The two active research reactors owned by Kazakhstan's National Nuclear Center (NNC) don't require refueling very often. Partly for this reason, Kazakhstan has never developed the capability to manufacture reactor fuel. If Kazakh research reactors convert to low-enriched uranium, this dependence on foreign fuel manufacturers seems likely to persist. At first glance, then, it would seem natural for the Russian firm that now manufactures fuel for the center's reactors to provide LEU fuel after conversion occurs.
But maybe this isn't as natural as it appears at first. This is because LEU fuel, by definition, is enriched to a lower level than HEU fuel; therefore, in order for low-enriched fuel to provide performance approximating that of highly enriched fuel, the density of the uranium in the fuel matrix must be increased. But this carries implications for fuel fabrication — the stage of the process at which enriched fuel is converted into assemblies suitable for use in a reactor. That is, existing technologies for producing HEU fuel may not, even after they are modified for low-enriched uranium, be compatible with existing processes for LEU fuel fabrication. This implies that fabrication techniques for low-enriched fuel would probably have to be designed from scratch.

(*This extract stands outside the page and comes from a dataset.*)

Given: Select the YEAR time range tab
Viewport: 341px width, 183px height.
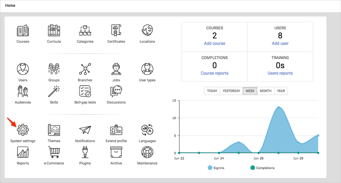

With conversion requiring so many changes, the firm that now manufactures fuel for Kazakh research reactors would appear to enjoy no advantage over competing firms, other than its history of working with Kazakhstan. Thus it seems appropriate for Kazakh authorities, if conversion goes forward, to make an objective assessment of the entire market for LEU fuel suppliers, and not confer any special status on the existing fuel supplier.
Another issue to which I have devoted thought as a result of this Roundtable is the exact manner in which conversion at Kazakh reactors might be carried out. The reactors owned by the NNC are in constant use for research projects, mostly involving nuclear energy (including fusion). The center has reached agreements with customers on work schedules through 2018, and proposals have come in for projects as far in the future as 2020. These programs, of course, play a significant role in the NNC's budget. Any reactor shutdown would be undesirable because the center would inevitably sustain financial losses during conversion and, even if conversion were very successful, building up the reactors' business again would take time.
Therefore, if conversion is to proceed, disruptions to research projects must be minimized. How could this be achieved? One option, if it proves technically possible, would be to replace HEU fuel with LEU fuel only gradually, during planned refuelings. The NNC might be able to implement this approach at its IVG reactor, where preliminary studies have shown that conversion would not require changes to some of the reactor's systems — for example, to its control and protection systems. However, this approach would require Kazakh authorities and international partners such as Argonne National Laboratory and the US National Nuclear Security Administration to reach agreement on a conversion schedule. Also, these partners would need to make decisions about providing compensation for financial losses associated with conversion.
Not much point. My colleagues Pablo Cristini and Charles Piani have conducted a discussion on whether the widely accepted cut-off between low-enriched and highly enriched uranium should be maintained where it is, at 20 percent uranium 235, or whether it should be increased. To my mind, the existing cut-off is based on reasonable criteria. Any attempt to change the cut-off would have to win acceptance from the international nuclear community and various regulatory bodies — but the chances of this happening are very low, so I see little point in calling for an increase. In my view, then, there is only one option for converting reactors to LEU, and that is to do so with the cut-off of 20 percent in mind.